Sokrates ilk kez ruh ve beden arasındaki ayrıma işaret etti. Ruhu, ilahi olanın başlangıcı olan akıl olarak tanımladı. Psikolojinin gelişimi eski zamanlarda başladı. Sokrates, ruhun ölümsüzlüğü fikrini savundu. Böylece, ilk kez, bu tözün idealist bir anlayışına doğru bir hareket vardı. Bu anlayış en yüksek gelişimine Platon'da ulaşır. Değişmez, ebedi, aslı olmayan ve hiçbir cevherde gerçekleşmemiş "fikirler" öğretisini yarattı. Madde, onlardan farklı olarak, herhangi bir fikirle birleştiğinde bir şey olabilen bir hiçtir, yokluktur. İdealist teorinin ayrılmaz bir parçası, fikirler ve şeyler arasında bağlayıcı bir ilke olarak hareket eden ruh doktrinidir.
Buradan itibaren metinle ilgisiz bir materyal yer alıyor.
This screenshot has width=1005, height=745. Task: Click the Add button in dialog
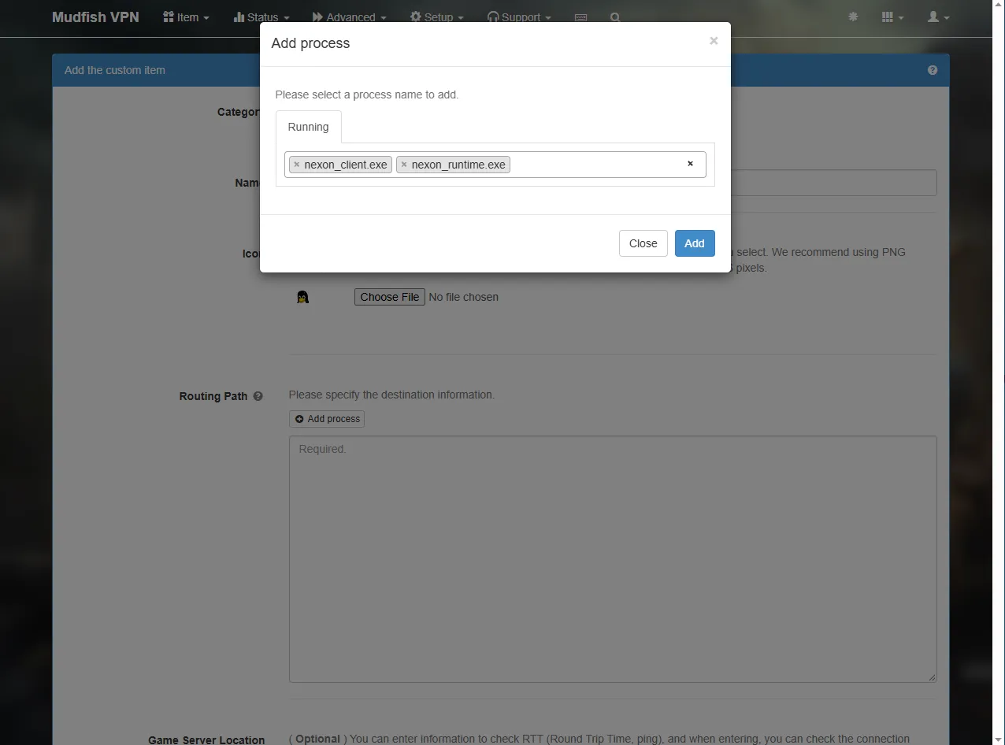point(695,243)
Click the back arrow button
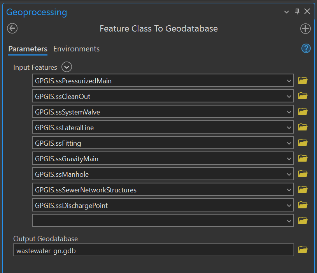Image resolution: width=317 pixels, height=273 pixels. (x=12, y=28)
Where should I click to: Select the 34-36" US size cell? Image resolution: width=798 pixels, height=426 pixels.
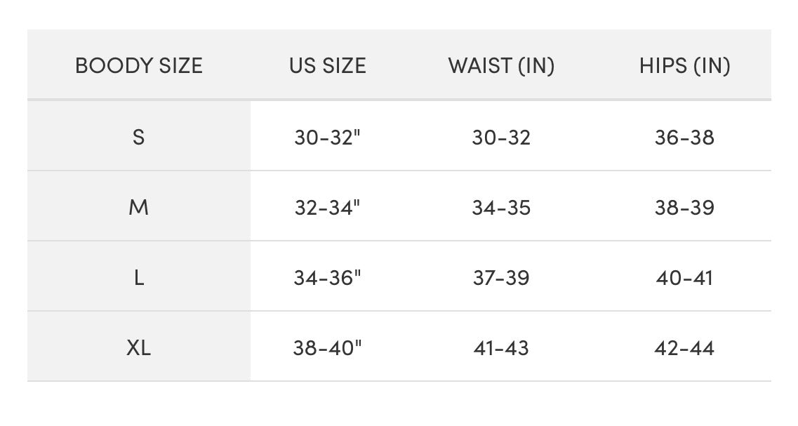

Ruh dünya ruhunun bir parçasıdır, bedenden önce doğar.
Psikolojinin gelişimi durmadı. 17. yüzyılda, halihazırda var olanlardan farklı bir metodolojik ortam ortaya çıktı - ampirizm. Daha önce otoriteye ve geleneğe yönelik bilgi egemen olduysa, bundan böyle şüphe uyandıran bir şey olarak algılanıyor. alanındaki son gelişmeleri yansıtan önemli keşifler ve içgörüler olmuştur. Bilimsel düşünce sistemi. Asırlık bir tarihsel gelişim yolundaki psikoloji, ruhun, bilincin, psişenin, davranışın bilimi olarak kabul edildi.
Bu terimlerin her biri hem önemli içerikle hem de karşıt görüşlerin yüzleşmesiyle ilişkilidir. Ancak buna rağmen, kesiştiği noktada yeni ve farklı fikirlerin ortaya çıktığı ortak bakış açıları, ortak düşünceler korunmuştur. Psikolojinin gelişim dönemleri, toplumun yaşamında veya ilgili bilimlerde - felsefe, tıp - önemli değişikliklerin olduğu zamanlarda, önceden var olan görüşleri değiştirmek için bir başlangıç noktası sağlayan yeni bilgilerin ortaya çıktığı zamanlarda sıklıkla belirlendi. Örneğin, Orta Çağ'da yeni psikolojik kavramlar, mekanik ve matematiğin büyük zaferi tarafından yönlendirildi. Matematik ve mekanik dikkate alınarak oluşturulan ilk psikolojik kavram R. Descartes'a aitti. Organizmayı mekanik olarak çalışan otomatik bir sistem olarak gördü. Psikolojinin biraz farklı bir yöndeki gelişimi, insan zihnini onu gizleyen önyargılardan ve batıl inançlardan temizlemeye çalışan F. Bacon tarafından devam ettirildi. Ünlü söz ona aittir: “Bilgi güçtür”. Bilim adamı, dünyayı deneysel olarak incelemeye çağırdı ve bu sorunun çözümünde öncü rolü tefekkür ve gözleme değil, deneye verdi.
İnsan, doğa üzerinde güç kazanır, ustaca ona sorular sorar ve özel olarak icat edilmiş aletler yardımıyla ondan sırları koparır.
Psikolojinin 17. yüzyıldaki gelişimi,aşağıdaki geliştirme alıştırmaları:
- hiçbir gizli nitelik veya ruha yer olmayan mekanik bir sistem olarak canlı beden hakkında;
- her bireyin zihinsel durumları hakkında en doğru bilgiyi elde etmek için içsel gözlem yardımıyla doğuştan gelen bir yeteneği olarak bilinç doktrini;
- bir kişiyi kendisi için yararlı olana yönlendiren ve zararlı olandan yüz çeviren, vücutta yerleşik davranış düzenleyicileri olarak duygulanım doktrini;
- fizyolojik ve zihinsel arasındaki ilişkinin doktrini.
19. ve 20. yüzyıllarda psikolojinin gelişiminin özellikleri, yeni eğilimlerin ortaya çıkmasıyla belirlendi: psikanaliz, davranışçılık, hümanist psikoloji. Ortaçağda ve antik çağda olduğu gibi toplum ve bilimin hızlı gelişimi, daha önce var olanlardan farklı görüşlerin ortaya çıkmasına neden oldu. Bu dönemde psikoloji biliminin çeşitli dalları öne çıktı ve nihayet şekillendi.